Il video diffuso su Internet è piuttosto confuso, ma da quello che sembra di capire il battibecco sarebbe iniziato tra due persone, presumibilmente due clienti in fila alle casse. "Non mi devi toccare, chiamo i carabinieri, ti devi mettere la mascherina", dice un uomo. Un attimo dopo parte il primo schiaffo. È l'inizio, da lì altri ceffoni e spintoni. Le altre persone presenti si avvicinano ai due, intervengono per cercare di dividerli, ma alla rissa si uniscono altre persone. Mentre gli altri si allontanano per non essere a loro volta coinvolti, due uomini continuano a picchiarsi, finendo contro gli scaffali e il banco frigo. Tutto finisce quando intervengono i dipendenti del supermercato e riescono a dividere i due litiganti.

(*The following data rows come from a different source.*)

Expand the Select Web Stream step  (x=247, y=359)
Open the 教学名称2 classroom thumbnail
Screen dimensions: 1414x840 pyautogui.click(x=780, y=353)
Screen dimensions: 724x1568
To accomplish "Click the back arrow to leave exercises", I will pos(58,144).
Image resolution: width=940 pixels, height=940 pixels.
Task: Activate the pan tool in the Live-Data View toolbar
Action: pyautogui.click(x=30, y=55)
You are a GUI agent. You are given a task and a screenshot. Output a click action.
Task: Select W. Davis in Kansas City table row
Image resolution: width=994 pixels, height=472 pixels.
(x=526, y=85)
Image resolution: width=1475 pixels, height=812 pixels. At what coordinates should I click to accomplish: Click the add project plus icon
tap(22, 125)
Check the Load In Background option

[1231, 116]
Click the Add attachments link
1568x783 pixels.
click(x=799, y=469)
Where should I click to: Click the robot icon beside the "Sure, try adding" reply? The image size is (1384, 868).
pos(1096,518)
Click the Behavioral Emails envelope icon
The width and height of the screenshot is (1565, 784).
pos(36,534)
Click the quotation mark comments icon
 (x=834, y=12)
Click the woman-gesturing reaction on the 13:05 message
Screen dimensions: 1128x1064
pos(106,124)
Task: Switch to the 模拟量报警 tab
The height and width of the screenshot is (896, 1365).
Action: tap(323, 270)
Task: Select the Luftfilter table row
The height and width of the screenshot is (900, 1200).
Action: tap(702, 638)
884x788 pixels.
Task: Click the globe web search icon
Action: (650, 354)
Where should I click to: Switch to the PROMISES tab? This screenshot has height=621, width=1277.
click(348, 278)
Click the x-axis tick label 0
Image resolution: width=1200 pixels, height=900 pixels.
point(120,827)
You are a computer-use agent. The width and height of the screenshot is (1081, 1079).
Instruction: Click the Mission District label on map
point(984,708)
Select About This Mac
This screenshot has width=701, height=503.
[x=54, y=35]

Sono intervenuti i carabinieri della stazione Arpino di Casoria, due delle quattro persone coinvolte sono state denunciate. Si tratta di un 21enne di Casalnuovo di Napoli e di un 28enne di Casoria, entrambi pregiudicati. I due, hanno ricostruito i militari, sono stati aggrediti perché non rispettavano la distanza di un metro e non indossavano le mascherine mentre erano in fila per pagare. Il 21enne, trovato in possesso di un coltellino, dovrà rispondere anche di porto abusivo di arma da taglio, mentre l'altro di possesso di cacciaviti, forbici e alcune chiavi modificate e per vilipendio alle forze armate perché, durante il controllo, ha insultato i carabinieri. Il più giovane, colpito alla testa con un cestino della spesa, è stato medicato in ospedale e giudicato guaribile in sette giorni.  Proseguono le indagini per identificare gli altri due coinvolti.

In quasi tutti i supermercati, così come nei negozi ancora rimasti aperti, è stato imposto l'utilizzo di mascherine e spesso di guanti per limitare la diffusione del contagio da coronavirus; ad esacerbare gli animi, così come è avvenuto per la scena immortalata nel video, proprio la paura che il mancato utilizzo dei dispositivi di protezione potesse portare a nuovi casi di positività, in locali dove, malgrado le precauzioni, resta difficile mantenere la distanza di sicurezza tra persone.